# TASK GOAL
Filter the records below and copy every line that contains the string "grid".

* * *

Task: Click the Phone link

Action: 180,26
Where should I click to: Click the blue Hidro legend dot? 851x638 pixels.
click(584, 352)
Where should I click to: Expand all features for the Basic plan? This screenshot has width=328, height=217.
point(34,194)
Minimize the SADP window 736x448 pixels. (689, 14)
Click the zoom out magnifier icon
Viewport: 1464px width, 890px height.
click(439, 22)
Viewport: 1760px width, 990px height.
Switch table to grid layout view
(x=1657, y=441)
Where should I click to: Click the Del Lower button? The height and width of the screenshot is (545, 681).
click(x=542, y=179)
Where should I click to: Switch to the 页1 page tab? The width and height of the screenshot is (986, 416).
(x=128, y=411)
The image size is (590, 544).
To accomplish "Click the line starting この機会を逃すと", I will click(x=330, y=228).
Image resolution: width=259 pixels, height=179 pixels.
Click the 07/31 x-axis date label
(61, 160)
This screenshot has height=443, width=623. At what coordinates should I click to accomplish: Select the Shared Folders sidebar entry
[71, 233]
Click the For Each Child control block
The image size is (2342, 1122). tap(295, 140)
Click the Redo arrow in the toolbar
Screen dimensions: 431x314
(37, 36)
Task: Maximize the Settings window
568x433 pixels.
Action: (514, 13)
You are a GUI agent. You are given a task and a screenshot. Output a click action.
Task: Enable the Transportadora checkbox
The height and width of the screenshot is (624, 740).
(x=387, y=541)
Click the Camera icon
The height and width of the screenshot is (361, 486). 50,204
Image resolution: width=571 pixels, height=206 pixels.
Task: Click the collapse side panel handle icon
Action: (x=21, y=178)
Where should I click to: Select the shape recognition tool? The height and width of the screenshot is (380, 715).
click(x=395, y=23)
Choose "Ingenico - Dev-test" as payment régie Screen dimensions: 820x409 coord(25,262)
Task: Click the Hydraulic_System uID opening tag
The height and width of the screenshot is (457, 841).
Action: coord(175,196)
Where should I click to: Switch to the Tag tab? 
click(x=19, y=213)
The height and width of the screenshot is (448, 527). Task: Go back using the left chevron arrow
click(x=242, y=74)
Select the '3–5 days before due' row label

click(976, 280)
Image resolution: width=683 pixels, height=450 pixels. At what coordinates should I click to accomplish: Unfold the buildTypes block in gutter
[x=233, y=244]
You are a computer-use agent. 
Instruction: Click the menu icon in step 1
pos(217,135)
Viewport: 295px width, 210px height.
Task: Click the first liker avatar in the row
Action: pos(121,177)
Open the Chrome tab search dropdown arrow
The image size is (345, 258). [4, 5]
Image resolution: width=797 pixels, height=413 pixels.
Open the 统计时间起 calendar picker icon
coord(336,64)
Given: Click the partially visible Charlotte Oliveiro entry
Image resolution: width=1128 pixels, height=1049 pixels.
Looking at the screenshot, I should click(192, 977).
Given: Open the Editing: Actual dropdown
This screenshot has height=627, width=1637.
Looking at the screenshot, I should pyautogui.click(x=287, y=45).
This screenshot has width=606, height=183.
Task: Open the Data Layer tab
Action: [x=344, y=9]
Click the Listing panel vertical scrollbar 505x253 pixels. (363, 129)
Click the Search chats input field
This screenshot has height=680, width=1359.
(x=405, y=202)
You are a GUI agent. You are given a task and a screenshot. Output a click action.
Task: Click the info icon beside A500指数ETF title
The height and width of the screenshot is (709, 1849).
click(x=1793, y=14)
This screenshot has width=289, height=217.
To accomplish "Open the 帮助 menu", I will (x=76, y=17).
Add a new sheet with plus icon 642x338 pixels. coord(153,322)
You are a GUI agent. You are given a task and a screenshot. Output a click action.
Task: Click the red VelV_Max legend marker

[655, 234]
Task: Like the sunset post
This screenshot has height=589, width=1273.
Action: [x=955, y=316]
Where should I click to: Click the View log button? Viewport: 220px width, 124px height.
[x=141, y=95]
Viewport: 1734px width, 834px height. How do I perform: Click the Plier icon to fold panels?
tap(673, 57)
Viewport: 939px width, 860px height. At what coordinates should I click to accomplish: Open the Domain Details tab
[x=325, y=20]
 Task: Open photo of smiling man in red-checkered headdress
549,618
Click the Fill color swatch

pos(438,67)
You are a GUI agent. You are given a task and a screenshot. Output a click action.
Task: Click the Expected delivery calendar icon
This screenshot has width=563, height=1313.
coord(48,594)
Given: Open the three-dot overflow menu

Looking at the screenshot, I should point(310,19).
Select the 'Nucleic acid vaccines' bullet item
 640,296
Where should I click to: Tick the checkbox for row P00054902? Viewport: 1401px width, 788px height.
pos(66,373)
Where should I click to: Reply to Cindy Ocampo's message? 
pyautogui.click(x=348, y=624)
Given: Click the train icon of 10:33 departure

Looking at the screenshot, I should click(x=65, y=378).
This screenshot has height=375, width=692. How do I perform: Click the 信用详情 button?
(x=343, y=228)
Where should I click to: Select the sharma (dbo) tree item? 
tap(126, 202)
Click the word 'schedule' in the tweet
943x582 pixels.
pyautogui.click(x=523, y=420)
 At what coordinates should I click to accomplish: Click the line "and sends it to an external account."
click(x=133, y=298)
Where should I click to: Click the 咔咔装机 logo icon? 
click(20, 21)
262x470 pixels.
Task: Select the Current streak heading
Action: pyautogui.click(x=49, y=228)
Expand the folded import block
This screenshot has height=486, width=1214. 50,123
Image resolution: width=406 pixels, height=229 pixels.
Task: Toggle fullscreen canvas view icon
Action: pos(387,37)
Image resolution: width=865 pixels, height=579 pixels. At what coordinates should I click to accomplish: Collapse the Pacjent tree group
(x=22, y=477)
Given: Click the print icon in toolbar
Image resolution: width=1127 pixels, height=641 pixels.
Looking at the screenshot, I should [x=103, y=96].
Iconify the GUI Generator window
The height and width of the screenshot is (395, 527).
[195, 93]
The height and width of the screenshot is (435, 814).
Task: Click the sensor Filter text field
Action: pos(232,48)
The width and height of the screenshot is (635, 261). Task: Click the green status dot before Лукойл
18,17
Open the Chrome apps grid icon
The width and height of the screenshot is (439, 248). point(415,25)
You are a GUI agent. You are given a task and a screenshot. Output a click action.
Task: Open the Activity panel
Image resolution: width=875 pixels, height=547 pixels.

* * *

# ANSWER BELOW
Switch table to grid layout view
Open the Chrome apps grid icon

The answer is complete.